Johan Ihre was actually professor of Eloquence and Politics in Uppsala, but his passion was philology. His great lifework was his Swedish etymological dictionary, Glossarium Suiogothicum 1769. One of the sources he used in his dictionary work was the Codex Argenteus, and he found like Benzelius that Junius’ and Stiernhielm’s editions were insufficient.
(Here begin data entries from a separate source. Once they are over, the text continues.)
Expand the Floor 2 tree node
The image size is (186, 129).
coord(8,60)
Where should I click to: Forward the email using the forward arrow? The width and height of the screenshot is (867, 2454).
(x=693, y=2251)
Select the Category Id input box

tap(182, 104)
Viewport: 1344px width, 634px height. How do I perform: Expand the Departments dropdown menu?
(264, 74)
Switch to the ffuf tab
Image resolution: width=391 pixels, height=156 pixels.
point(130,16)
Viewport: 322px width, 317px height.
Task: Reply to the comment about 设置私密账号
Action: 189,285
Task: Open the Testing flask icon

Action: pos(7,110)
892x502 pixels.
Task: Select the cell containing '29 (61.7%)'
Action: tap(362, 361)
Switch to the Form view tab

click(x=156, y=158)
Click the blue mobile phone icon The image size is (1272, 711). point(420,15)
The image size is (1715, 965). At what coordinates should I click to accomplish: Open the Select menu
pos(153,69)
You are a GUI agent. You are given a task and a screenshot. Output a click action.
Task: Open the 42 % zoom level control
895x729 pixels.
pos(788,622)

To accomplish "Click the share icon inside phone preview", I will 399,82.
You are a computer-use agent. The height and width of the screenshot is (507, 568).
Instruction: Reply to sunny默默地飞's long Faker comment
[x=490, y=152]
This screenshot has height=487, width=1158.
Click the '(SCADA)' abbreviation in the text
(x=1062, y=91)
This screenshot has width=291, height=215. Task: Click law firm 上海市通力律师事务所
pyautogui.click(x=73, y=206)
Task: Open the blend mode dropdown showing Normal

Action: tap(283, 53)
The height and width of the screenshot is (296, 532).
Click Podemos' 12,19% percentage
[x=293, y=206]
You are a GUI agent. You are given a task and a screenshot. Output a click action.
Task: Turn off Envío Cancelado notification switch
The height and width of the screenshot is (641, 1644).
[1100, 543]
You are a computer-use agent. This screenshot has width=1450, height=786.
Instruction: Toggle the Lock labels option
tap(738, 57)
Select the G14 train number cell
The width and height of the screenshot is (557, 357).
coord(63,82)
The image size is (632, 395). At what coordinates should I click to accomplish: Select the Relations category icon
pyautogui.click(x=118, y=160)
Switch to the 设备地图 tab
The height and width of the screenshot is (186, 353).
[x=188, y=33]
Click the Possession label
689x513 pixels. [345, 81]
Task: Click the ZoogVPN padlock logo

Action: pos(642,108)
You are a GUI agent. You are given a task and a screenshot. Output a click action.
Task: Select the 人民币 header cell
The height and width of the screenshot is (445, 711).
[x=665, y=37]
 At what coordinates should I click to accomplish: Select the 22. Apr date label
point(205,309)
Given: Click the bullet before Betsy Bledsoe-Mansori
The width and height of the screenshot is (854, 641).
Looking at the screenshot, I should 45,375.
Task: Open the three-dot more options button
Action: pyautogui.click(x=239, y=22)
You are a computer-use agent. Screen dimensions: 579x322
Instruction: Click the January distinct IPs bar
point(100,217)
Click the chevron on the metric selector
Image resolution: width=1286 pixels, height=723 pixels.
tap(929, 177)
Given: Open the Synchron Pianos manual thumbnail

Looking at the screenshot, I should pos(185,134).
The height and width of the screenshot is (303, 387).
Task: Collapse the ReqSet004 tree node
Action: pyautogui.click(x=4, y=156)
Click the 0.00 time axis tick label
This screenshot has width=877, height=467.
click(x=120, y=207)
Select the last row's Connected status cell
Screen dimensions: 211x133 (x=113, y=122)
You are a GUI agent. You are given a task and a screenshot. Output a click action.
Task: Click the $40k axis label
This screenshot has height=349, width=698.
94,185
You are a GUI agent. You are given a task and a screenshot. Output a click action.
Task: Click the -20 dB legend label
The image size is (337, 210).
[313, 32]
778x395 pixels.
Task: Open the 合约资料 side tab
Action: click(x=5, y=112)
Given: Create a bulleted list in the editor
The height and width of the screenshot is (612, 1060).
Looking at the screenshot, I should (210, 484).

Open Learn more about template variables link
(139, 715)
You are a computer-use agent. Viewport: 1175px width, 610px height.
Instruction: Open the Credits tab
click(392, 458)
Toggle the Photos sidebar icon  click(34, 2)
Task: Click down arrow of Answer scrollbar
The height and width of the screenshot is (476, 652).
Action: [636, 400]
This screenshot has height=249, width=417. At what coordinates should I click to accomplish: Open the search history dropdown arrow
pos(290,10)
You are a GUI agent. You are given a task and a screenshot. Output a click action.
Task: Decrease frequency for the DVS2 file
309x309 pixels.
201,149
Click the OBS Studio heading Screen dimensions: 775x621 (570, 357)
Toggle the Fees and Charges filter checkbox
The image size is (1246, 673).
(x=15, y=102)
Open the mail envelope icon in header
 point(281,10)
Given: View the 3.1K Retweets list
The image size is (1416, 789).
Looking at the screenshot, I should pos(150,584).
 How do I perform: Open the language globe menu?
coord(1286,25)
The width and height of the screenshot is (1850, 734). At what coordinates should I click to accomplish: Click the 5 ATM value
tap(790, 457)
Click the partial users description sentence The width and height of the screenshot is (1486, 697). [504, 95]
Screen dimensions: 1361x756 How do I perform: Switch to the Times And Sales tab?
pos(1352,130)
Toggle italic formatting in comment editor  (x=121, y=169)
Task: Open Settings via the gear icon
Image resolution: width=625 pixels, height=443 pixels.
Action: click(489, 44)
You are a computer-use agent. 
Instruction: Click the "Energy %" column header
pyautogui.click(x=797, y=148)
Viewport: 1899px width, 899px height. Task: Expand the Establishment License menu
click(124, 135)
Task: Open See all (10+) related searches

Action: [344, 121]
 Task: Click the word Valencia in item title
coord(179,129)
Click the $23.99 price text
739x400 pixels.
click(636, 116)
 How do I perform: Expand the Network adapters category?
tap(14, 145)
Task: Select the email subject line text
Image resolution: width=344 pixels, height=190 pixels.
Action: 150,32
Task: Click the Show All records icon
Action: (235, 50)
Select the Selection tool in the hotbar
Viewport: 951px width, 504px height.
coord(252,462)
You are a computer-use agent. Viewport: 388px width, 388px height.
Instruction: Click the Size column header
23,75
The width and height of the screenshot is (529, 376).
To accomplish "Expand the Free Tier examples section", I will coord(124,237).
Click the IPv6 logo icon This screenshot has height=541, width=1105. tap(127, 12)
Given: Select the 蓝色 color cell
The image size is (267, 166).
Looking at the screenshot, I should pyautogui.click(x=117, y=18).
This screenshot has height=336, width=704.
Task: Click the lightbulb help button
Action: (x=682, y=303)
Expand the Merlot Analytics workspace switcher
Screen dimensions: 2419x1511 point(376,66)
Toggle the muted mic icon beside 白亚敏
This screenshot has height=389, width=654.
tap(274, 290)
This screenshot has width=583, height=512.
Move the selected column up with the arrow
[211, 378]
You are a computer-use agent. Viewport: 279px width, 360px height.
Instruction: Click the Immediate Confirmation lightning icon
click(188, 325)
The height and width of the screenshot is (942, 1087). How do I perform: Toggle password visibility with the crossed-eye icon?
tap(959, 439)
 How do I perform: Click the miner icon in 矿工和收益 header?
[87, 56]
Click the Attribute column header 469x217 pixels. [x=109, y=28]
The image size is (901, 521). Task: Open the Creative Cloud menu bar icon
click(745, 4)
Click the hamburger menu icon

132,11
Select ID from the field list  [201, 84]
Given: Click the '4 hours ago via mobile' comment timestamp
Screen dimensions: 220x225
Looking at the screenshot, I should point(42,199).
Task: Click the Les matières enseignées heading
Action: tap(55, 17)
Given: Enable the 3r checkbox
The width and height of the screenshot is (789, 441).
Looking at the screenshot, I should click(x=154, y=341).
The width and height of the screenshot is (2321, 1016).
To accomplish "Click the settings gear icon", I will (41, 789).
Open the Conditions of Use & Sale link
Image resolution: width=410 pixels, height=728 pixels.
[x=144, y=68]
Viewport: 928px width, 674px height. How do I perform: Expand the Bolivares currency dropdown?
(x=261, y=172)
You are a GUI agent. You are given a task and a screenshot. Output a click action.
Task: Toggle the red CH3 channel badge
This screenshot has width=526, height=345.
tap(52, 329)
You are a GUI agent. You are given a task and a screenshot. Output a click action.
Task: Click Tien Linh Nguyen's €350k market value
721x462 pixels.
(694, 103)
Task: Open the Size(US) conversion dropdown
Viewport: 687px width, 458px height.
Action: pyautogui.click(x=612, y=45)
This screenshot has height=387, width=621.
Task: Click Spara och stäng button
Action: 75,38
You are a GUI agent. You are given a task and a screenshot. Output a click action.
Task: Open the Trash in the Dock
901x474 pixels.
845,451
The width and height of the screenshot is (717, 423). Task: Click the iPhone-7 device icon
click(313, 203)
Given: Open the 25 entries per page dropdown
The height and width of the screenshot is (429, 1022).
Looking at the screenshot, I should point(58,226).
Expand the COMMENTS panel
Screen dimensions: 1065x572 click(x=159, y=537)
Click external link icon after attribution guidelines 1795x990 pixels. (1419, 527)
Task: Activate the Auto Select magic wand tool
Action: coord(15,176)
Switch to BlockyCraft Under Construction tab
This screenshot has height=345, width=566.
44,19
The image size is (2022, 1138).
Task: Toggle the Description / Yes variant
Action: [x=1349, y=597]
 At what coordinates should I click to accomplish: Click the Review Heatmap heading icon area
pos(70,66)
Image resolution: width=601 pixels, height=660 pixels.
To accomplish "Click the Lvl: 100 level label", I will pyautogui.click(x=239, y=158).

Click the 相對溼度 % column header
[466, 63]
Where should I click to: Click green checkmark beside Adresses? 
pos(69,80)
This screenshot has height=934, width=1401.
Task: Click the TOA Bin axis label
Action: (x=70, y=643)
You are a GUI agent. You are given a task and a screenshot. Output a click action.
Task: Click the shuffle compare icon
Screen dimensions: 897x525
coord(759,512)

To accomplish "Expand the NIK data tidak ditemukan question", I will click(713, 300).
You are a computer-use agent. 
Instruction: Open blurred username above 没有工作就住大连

Perhaps he was not aware of how far the Benzelius’ edition preparations had advanced, or perhaps he did not expect the Benzelius’ edition to be actually published. So he asked one of his pupils, Erik Sotberg, to make a collation of the manuscript. He found himself too purblind and too busy for the task. When Benzelius’ edition finally reached Uppsala, Ihre saw that Sotberg with his work had filled up many more lacunae than Benzelius had, and the idea of making yet another edition began to grow. Sotberg published his deciphering in two dissertations in 1752 and 1755 under Ihre’s presidency. The title was Ulphilas illustratus. In the preface of the first of these dissertations Ihre introduces the theory about the stamps: the Codex Argenteus was not written with a pen or a calamus – the letters were burnt into the parchment with hot stamps. In both dissertations Sotberg gives a Latin translation of the parts of the text he deals with. Friesen and Grape say that Sotberg’s reading of the manuscript is »... the greatest progress in understanding the text made from the publication of the editio princeps up to today« (1927).

Ihre did not succeed in publishing a new edition of the Codex Argenteus. Sotberg had penetrated it once again and made a complete copy of it. He had even made a calligraphic copy, perhaps designed for the planned edition. In 1773 Ihre sent Sotberg’s clean copy to the German scholar A.F. Büsching, publisher of a collected edition of Ihre’s Gothic dissertations. But Büsching had no better luck with publishing it. Sotberg’s manuscript wandered through several hands. From one of its owners the German clergyman Johann Christian Zahn gained access to it. Zahn managed to publish it in 1805 together with a Gothic grammar and a Gothic glossary by two German scholars. Zahn wrote the introduction. Ihre’s name is mentioned on the title page, but not Sotberg’s. The Gothic text in this edition is printed in Latin type in a special transliteration also used in Ulphilas illustratus and in Ihre’s works, however here somewhat improved by Zahn.